REQUIREMENT: For each statement, answer yes or no according to the article below about Richard Carranza joining IXL, and quote the exact words of the article that decide it. 1. Carranza's new title at IXL is chief of strategy and global development. 2. IXL provides services to 20 million students. 3. Paul Mishkin is the CEO of IXL Learning.

PROVIDED PASSAGE:
Segment Open
Former New York City Schools Chancellor Richard Carranza Joins IXL, Silicon Valley Ed Tech Firm!

Richard Carranza's racial politics are wearing thin

Richard Carranza

Dear Commons Community,

After only two weeks of resigning as New York City Schools Chancellor, Richard Carranza is taking a job at IXL, a California-based personalized learning company, that provides services to 12 million students, according to a press release posted yesterdayCarranza’s new title will be chief of strategy and global development.

“Richard will supply IXL with an abundance of wisdom gained from working at the highest levels of K-12 education and a boundless commitment to ensuring all students have access to world-class learning experiences,” Paul Mishkin, CEO of IXL Learning, said in the press release.

My colleague, David Bloomfield, an education law and policy professor at the CUNY Graduate Center, said that if Carranza is starting in the position right away, the timing is “a little surprising,” given that the reason for  the former chancellor’s sudden departure was that he needed time to heal after losing 11 family members and friends to the ongoing coronavirus pandemic.

But the New York Times had reported that Carranza and mayor had butted heads on school integration issues, with a disagreement over admission to gifted programs during the health crisis helping to push Carranza out the door.

Chalkbeat reported that “Carranza cited the impact of the pandemic and his loss of family and friends as a reason to step down. This opened a window of opportunity for him to depart the de Blasio administration — no love lost there — and spread his wings in the private sector,” noted Priscilla Wohlstetter, a distinguished professor and research director at Columbia University’s Teachers College. “The grass is always greener on the other side!”

With learning dramatically disrupted for more than a year since the pandemic first bore down on New York City, Carranza hinted before his departure that personalized learning may play a leading role in helping gauge where students have fallen behind, and also to help them catch up.

“The new normal that we’re talking about post-pandemic has really created some opportunities for us to individualize instruction and really tailor instruction for students in a way that we just didn’t have the ability to do,” before the pandemic, Carranza said in one of his last press conferences as chancellor.
Segment Closed
PROVIDED RECORDS:
Segment Open
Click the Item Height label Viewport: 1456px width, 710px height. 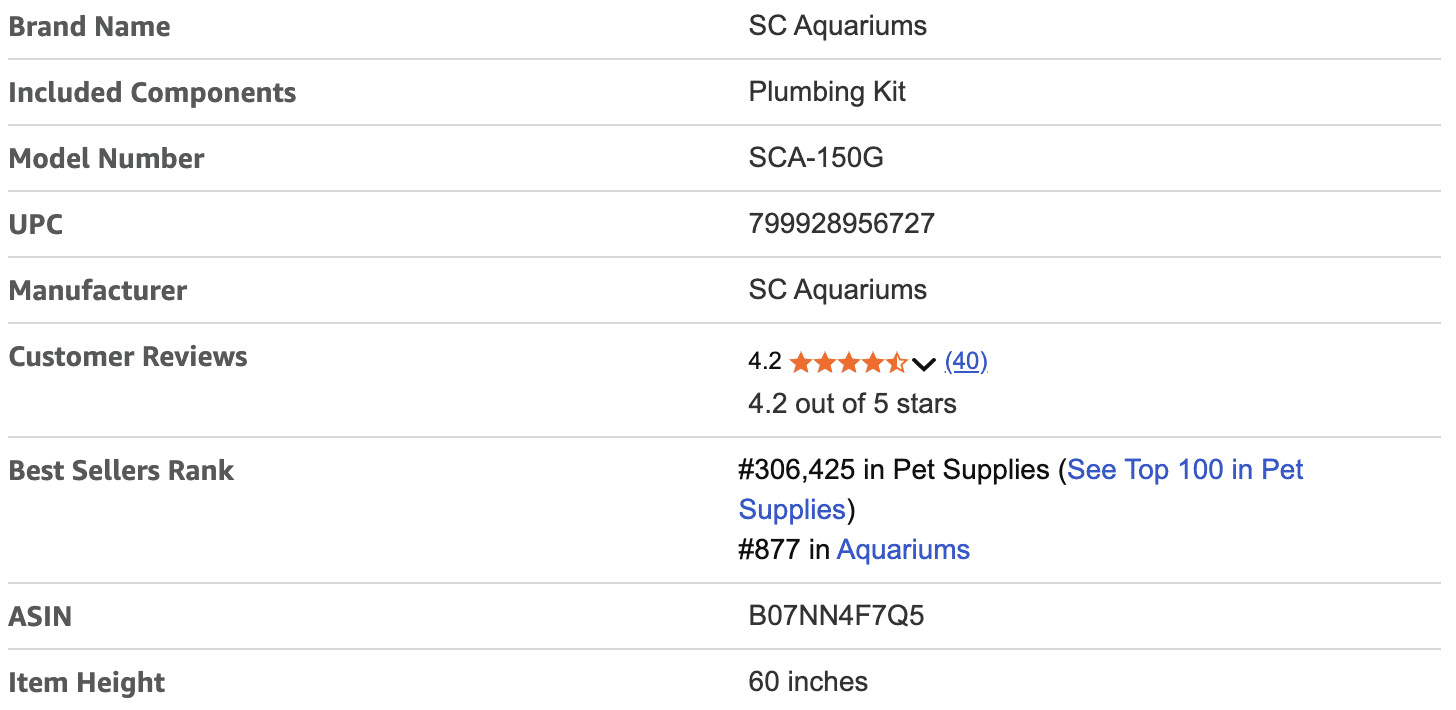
Segment Closed
Segment Open
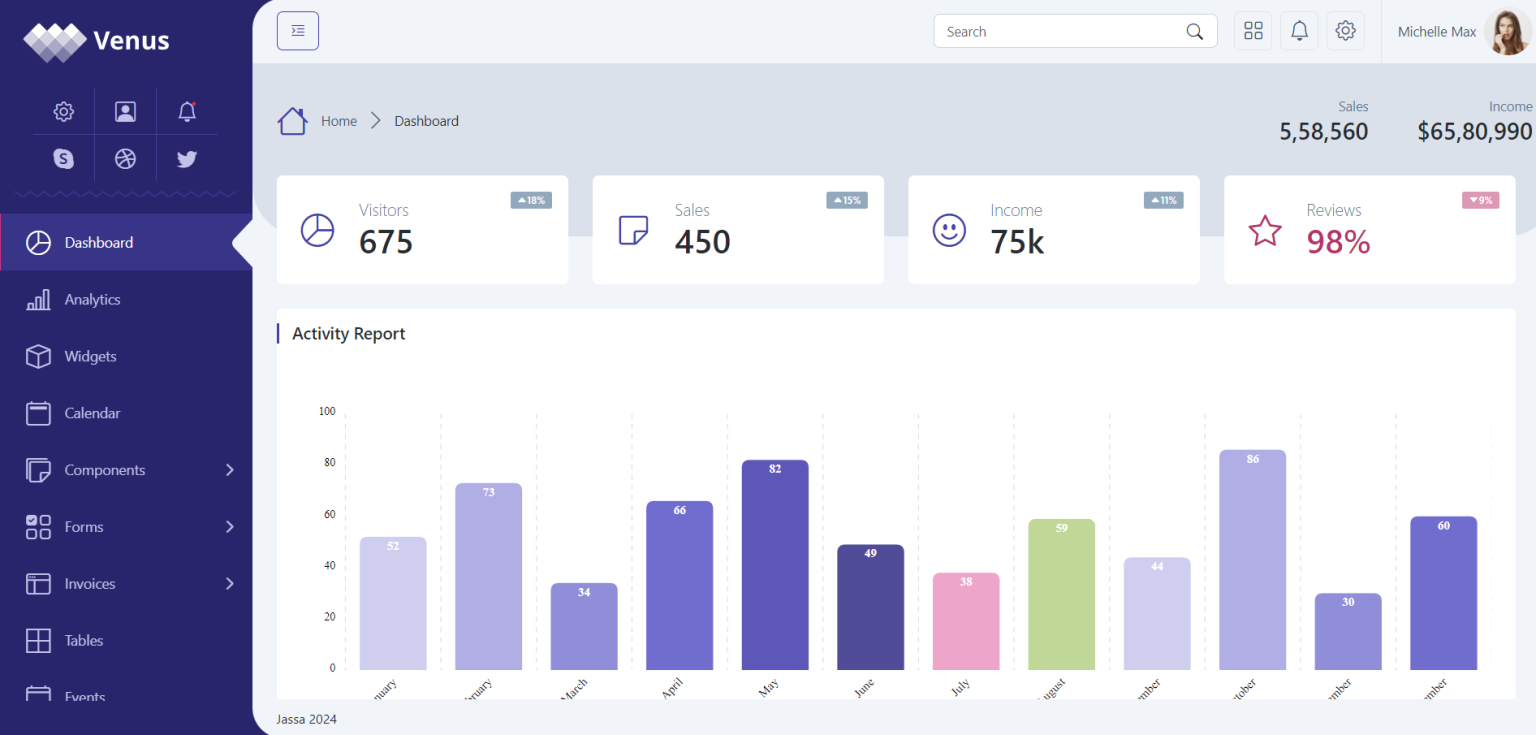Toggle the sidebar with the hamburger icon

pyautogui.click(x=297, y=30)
Segment Closed
WRITTEN RESPONSE:
1. Yes: "Carranza’s new title will be chief of strategy and global development."
2. No: "provides services to 12 million students"
3. Yes: "Paul Mishkin, CEO of IXL Learning"